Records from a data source
==========

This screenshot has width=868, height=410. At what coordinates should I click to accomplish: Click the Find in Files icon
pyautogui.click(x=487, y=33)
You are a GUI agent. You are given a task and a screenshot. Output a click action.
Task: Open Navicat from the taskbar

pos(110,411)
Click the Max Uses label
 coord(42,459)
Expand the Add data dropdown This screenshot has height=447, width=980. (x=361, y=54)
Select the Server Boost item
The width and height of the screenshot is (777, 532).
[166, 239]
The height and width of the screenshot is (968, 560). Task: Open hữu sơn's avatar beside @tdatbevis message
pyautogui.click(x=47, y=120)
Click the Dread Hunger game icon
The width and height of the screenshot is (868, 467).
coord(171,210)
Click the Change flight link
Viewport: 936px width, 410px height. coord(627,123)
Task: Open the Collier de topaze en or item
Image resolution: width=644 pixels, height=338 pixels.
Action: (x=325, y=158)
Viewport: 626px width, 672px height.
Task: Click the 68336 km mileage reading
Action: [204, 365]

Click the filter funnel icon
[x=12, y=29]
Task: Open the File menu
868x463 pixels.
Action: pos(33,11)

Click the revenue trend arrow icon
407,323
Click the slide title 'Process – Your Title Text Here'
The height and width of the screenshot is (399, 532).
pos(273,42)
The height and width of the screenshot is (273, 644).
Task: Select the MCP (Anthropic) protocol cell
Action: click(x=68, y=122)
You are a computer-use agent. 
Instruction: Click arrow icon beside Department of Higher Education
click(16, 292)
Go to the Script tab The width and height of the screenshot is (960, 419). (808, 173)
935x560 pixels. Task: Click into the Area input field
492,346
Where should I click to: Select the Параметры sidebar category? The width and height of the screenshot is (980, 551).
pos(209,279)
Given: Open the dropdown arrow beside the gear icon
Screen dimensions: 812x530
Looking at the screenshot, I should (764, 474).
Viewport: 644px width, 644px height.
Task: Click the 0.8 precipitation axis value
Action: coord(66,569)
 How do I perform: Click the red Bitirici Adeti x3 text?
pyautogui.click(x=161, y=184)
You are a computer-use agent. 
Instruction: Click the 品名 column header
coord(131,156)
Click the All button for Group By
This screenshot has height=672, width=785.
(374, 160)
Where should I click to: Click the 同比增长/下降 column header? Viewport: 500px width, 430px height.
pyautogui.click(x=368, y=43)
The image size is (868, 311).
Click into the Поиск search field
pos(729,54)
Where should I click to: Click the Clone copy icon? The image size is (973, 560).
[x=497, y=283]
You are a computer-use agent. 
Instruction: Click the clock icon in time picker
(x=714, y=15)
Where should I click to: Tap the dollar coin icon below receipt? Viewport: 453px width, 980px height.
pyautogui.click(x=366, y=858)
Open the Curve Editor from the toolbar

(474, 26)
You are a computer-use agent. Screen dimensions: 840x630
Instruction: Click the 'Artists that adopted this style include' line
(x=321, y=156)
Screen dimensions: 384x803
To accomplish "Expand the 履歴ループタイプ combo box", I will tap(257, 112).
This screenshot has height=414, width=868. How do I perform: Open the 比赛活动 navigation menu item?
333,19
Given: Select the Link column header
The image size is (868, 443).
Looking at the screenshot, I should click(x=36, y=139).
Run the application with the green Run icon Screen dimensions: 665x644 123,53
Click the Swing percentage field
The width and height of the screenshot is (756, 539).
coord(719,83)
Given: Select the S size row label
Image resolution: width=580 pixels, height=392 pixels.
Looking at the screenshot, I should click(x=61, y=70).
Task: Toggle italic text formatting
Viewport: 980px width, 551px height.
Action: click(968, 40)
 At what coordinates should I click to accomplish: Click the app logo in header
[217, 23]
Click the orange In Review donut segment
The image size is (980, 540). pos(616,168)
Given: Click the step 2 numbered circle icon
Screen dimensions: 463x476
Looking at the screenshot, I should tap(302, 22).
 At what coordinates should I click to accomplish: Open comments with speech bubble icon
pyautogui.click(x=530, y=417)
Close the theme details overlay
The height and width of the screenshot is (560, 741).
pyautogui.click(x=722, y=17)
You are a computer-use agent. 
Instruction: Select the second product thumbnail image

==========

HOW TO COMPLETE THIS TASK: Starting at the line that contains "At what coordinates should I click to accomplish: Open", retype each remaining line of the records exactly; that line and the last line are both included.

EXERCISE ANSWER:
 At what coordinates should I click to accomplish: Open comments with speech bubble icon
pyautogui.click(x=530, y=417)
Close the theme details overlay
The height and width of the screenshot is (560, 741).
pyautogui.click(x=722, y=17)
You are a computer-use agent. 
Instruction: Select the second product thumbnail image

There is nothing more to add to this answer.